Work to be completed »
Go through the listing below, and from the line containing "This screenshot has height=919, width=1903." through its last line, transcribe every line exactly, skipping pictures.

Records supplied »

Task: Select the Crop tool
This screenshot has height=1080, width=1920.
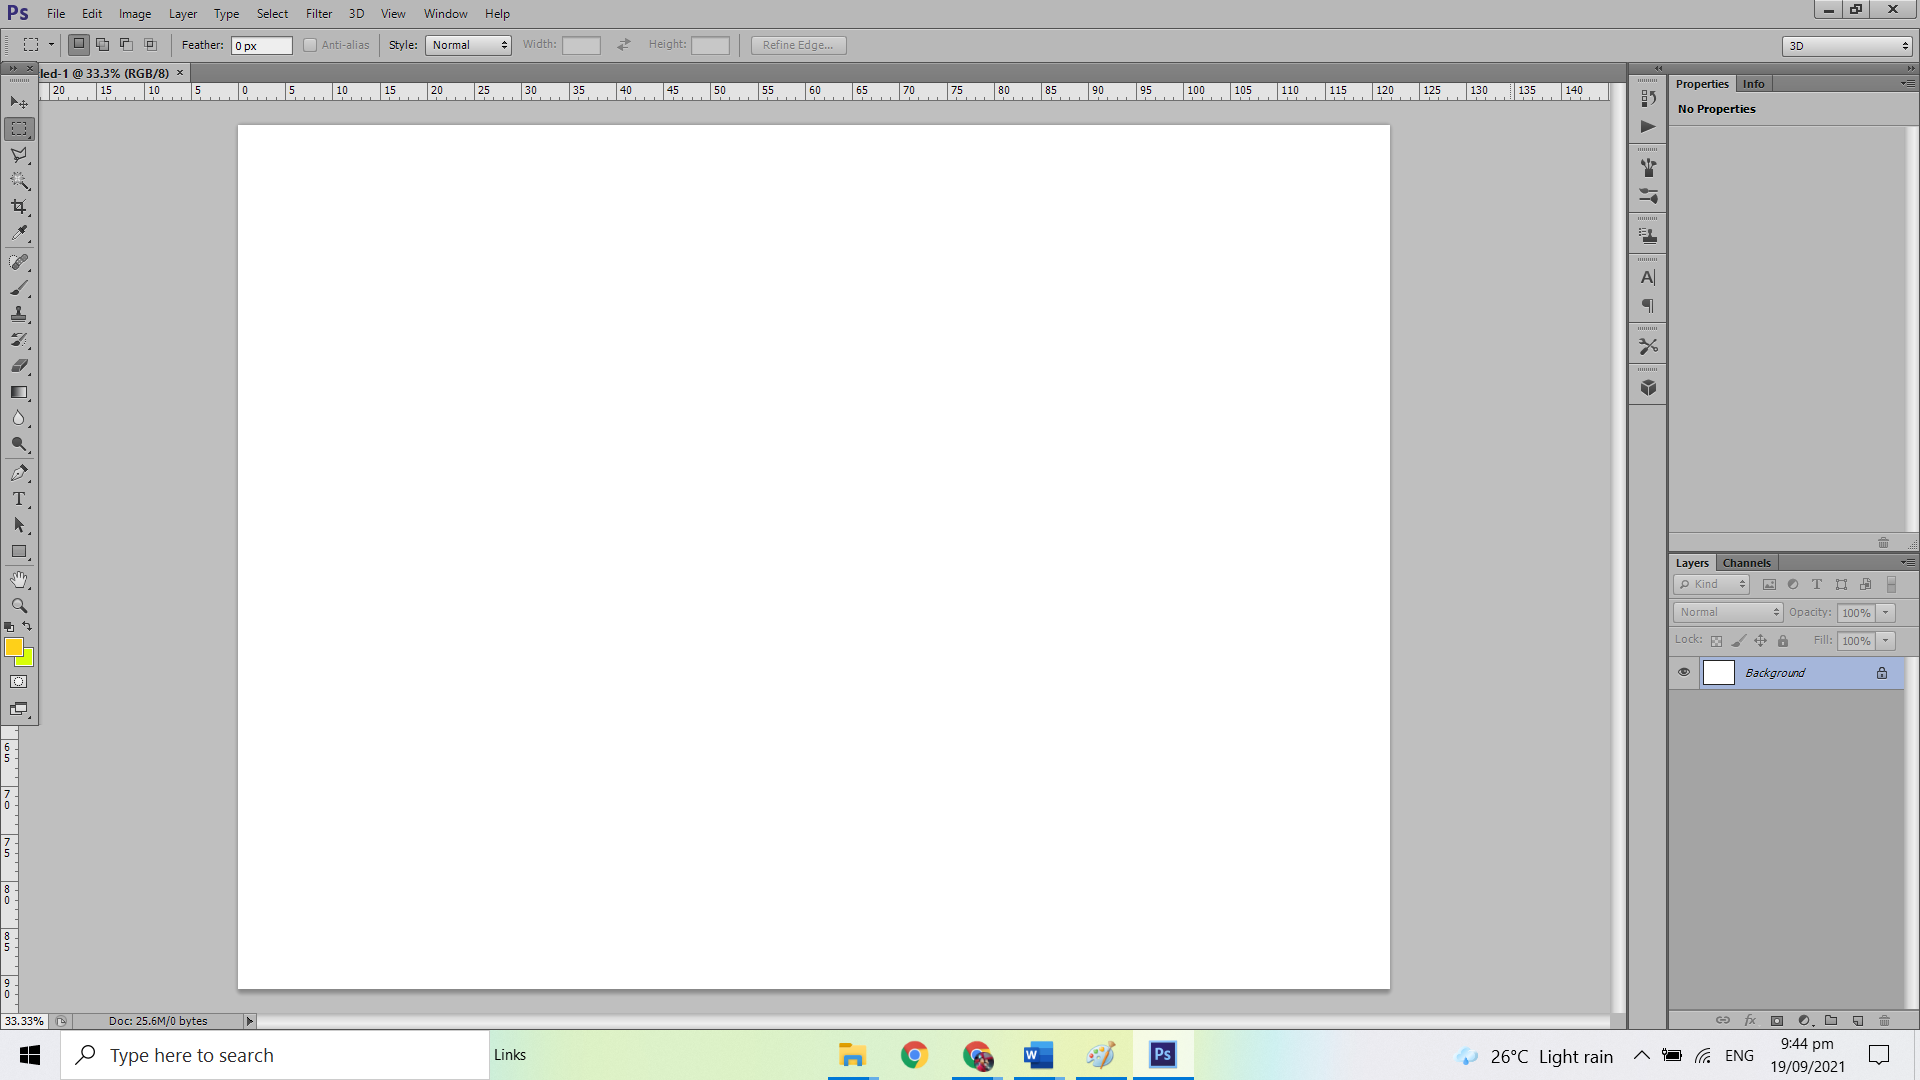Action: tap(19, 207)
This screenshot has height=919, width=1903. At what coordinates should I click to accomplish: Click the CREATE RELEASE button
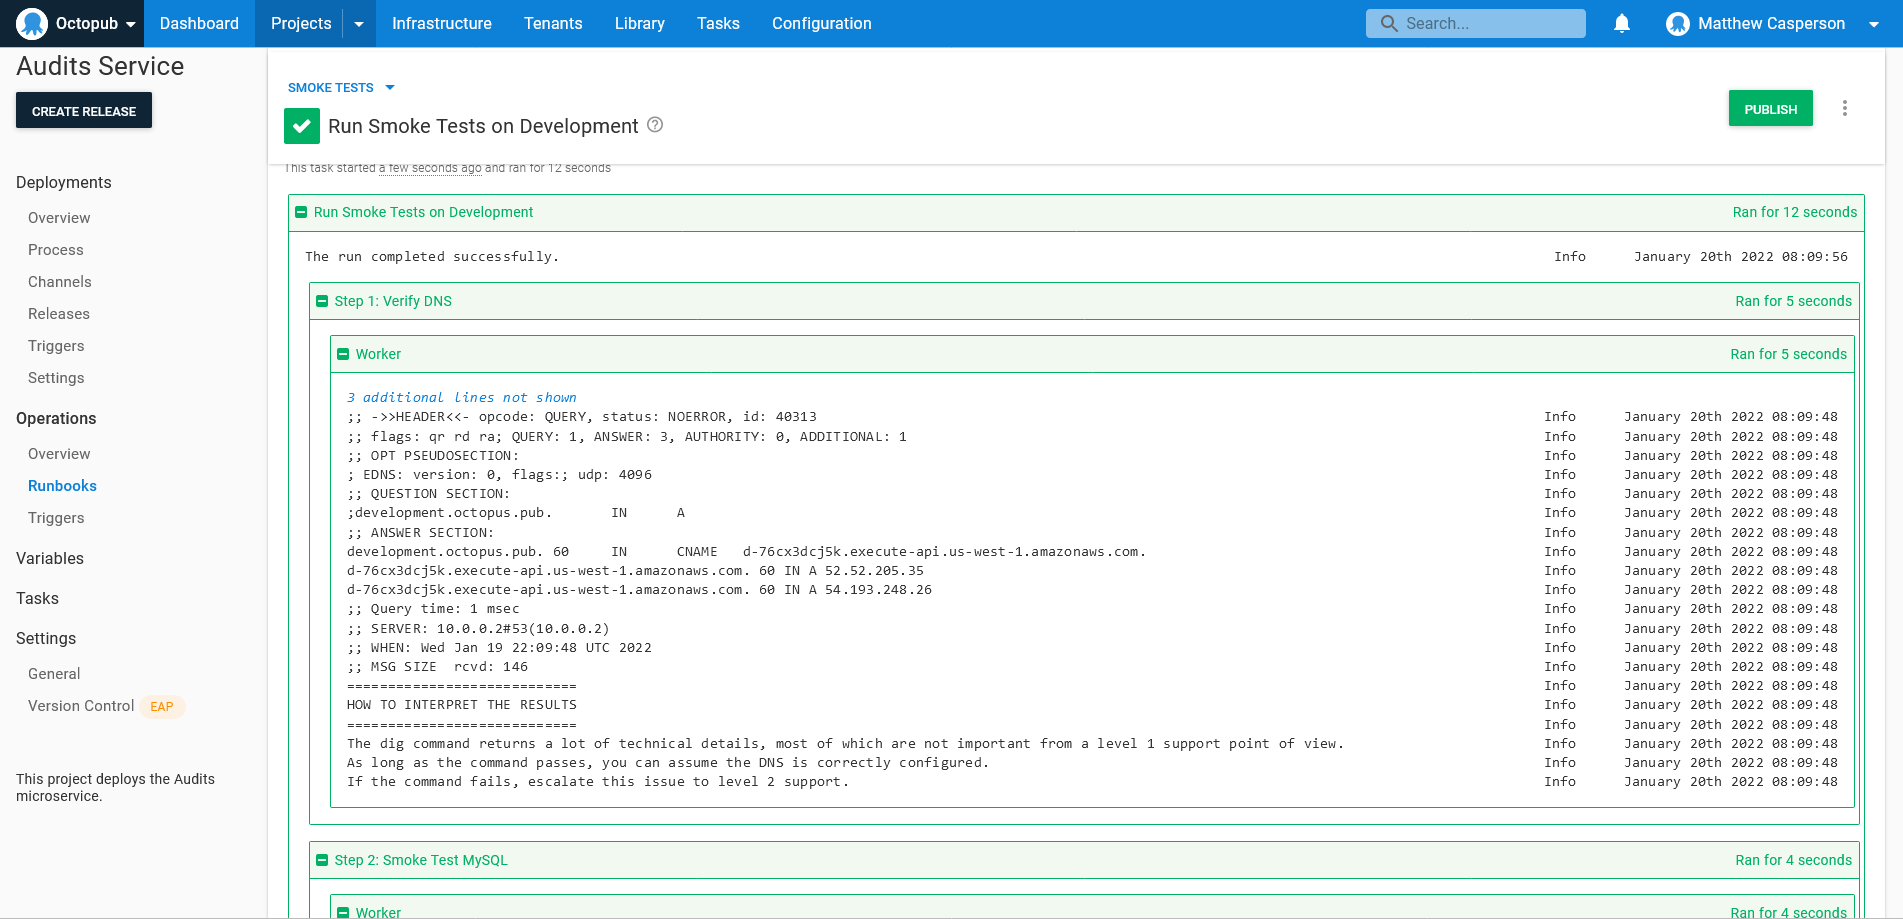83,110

Answer space »
This screenshot has height=919, width=1903. At what coordinates should I click to accomplish: Click the CREATE RELEASE button
83,110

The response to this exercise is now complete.